#### Excerpt provided
I am here but I have no words to write.  I only have tears.  Some are joyful, some from anguish.  All desire recognition.  I need the Lord Jesus more than ever, right now.  Satan is on the prowl.  My sister Ashley is gone I am afraid.  Not sure what to do or say, but I keep trusting the Lord to work a miracle.  So..........

How is everyone?  Do I know anyone on here anymore?  I am not sure, but life continues on.

Be Blessed.


Wednesday, July 18, 2007

It has been a long time, but here I am surrounded by the safe, the familiar.  It's kind of like returning home as a grown adult and remembering the good ol' days.  I am here, but definitely in a different place in my life.  When I created this place, I wanted to write down the struggles of a deliverance from homosexuality so that as I moved further from that moment of deep depression and strife between flesh and spirit that I could remember the pain.  I never want to forget the blessings of the Most High God.

I recently finished my first year of Seminary and tomorrow my wife and I begin moving into our first home.  God is Good all the time!!!  I have no idea how I am going to sleep tonight...I am so wound up (like an eight day clock) but I will manage somehow.

#### Work instructions
**a.** Retype the part of the blog excerpt that opens with the words containing "Wednesday, July 18, 2007" and closes with "will manage somehow.".
**b.** Decide whether each statement agrees with the blog excerpt, answering yes or no and quoting the words that decide it: (i) The writer has recently completed a first year of seminary. (ii) The writer expects to fall asleep easily tonight. (iii) The writer started this place to keep a record of the pain of a struggle.
**c.** Proceed with the blog excerpt, writing on from its last sentence.

#### Data below
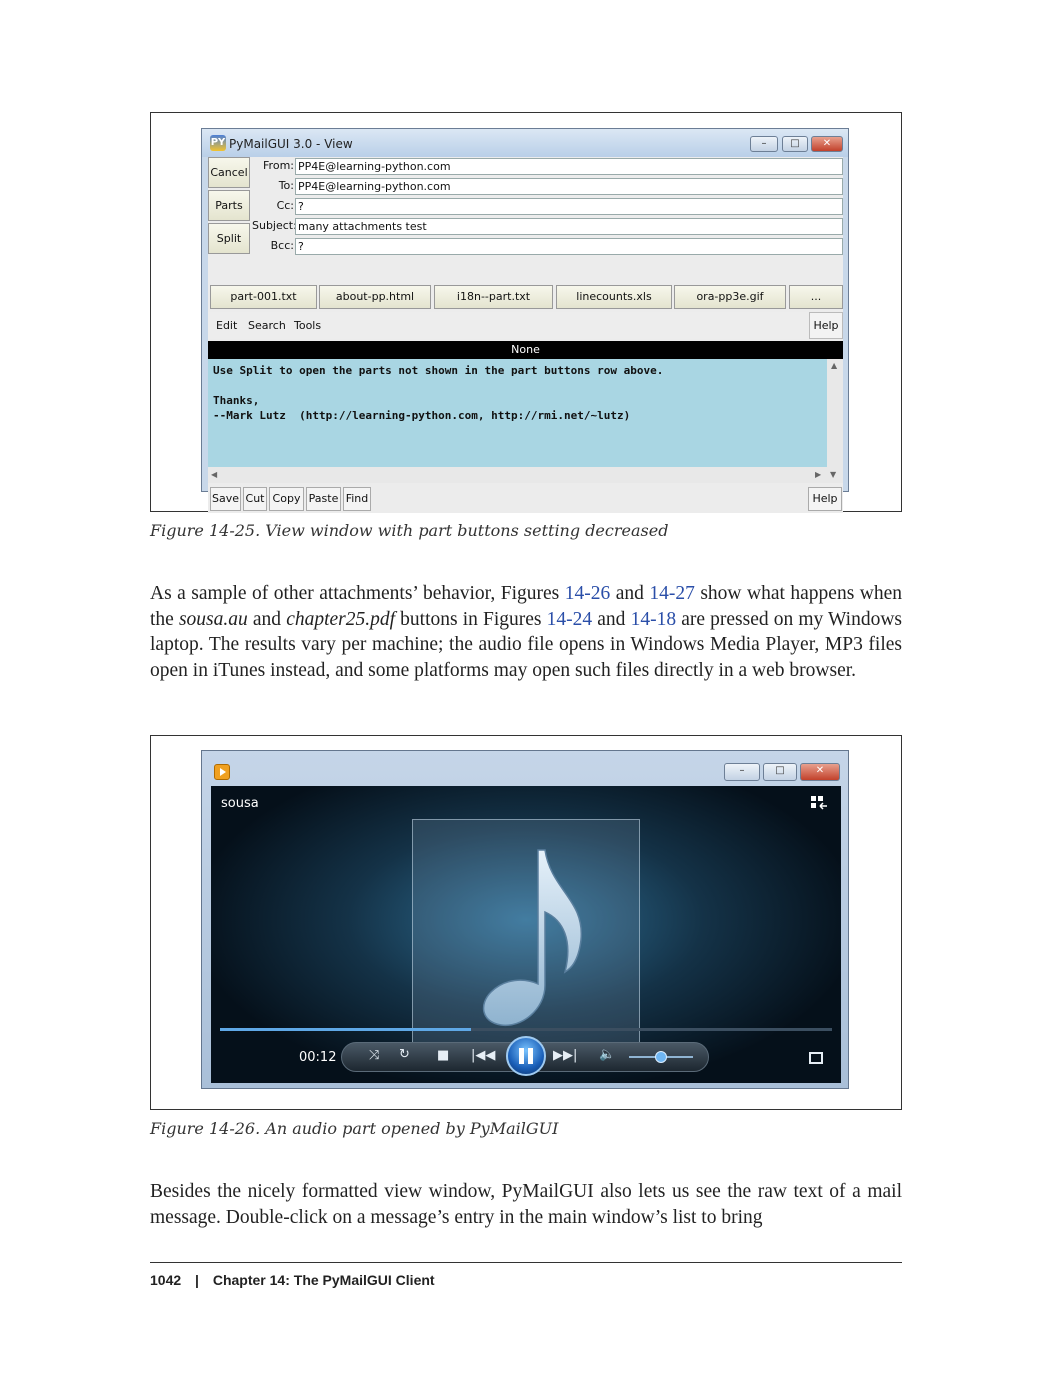  I want to click on page-footer: 1042 | Chapter 14: The PyMailGUI Client, so click(292, 1280).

#### Response list
**a.**
Wednesday, July 18, 2007

It has been a long time, but here I am surrounded by the safe, the familiar.  It's kind of like returning home as a grown adult and remembering the good ol' days.  I am here, but definitely in a different place in my life.  When I created this place, I wanted to write down the struggles of a deliverance from homosexuality so that as I moved further from that moment of deep depression and strife between flesh and spirit that I could remember the pain.  I never want to forget the blessings of the Most High God.

I recently finished my first year of Seminary and tomorrow my wife and I begin moving into our first home.  God is Good all the time!!!  I have no idea how I am going to sleep tonight...I am so wound up (like an eight day clock) but I will manage somehow.

**b.**
(i) Yes: "I recently finished my first year of Seminary"
(ii) No: "I have no idea how I am going to sleep tonight...I am so wound up"
(iii) Yes: "When I created this place, I wanted to write down the struggles of a deliverance from homosexuality so that as I moved further from that moment of deep depression and strife between flesh and spirit that I could remember the pain."

**c.**
I have always been so thankful for the many years that I wrote so consistently here on xanga.  And the people that I met along the way that offered their encouragement and discourses about my situations.  Even when we didn't agree I was motivated to stay the course.  Now my sister is struggling with homosexuality and drugs and I am searching my words for any thing that will offer comfort to her.  I am not sure what I will do but I know that the Lord will keep His eye on her just as He does the Sparrow.

 


Thursday, February 22, 2007

How is everyone?  Are there any prayer request?  Let me know.


Tuesday, January 30, 2007

I have decided to go on an Archaelogical Dig this summer for 5 weeks to Tel Gezer, Israel.  This is so out of my comfort zone.  And I'll be leaving my wife...that scares me just a little.  Just pray for me.  Blessings.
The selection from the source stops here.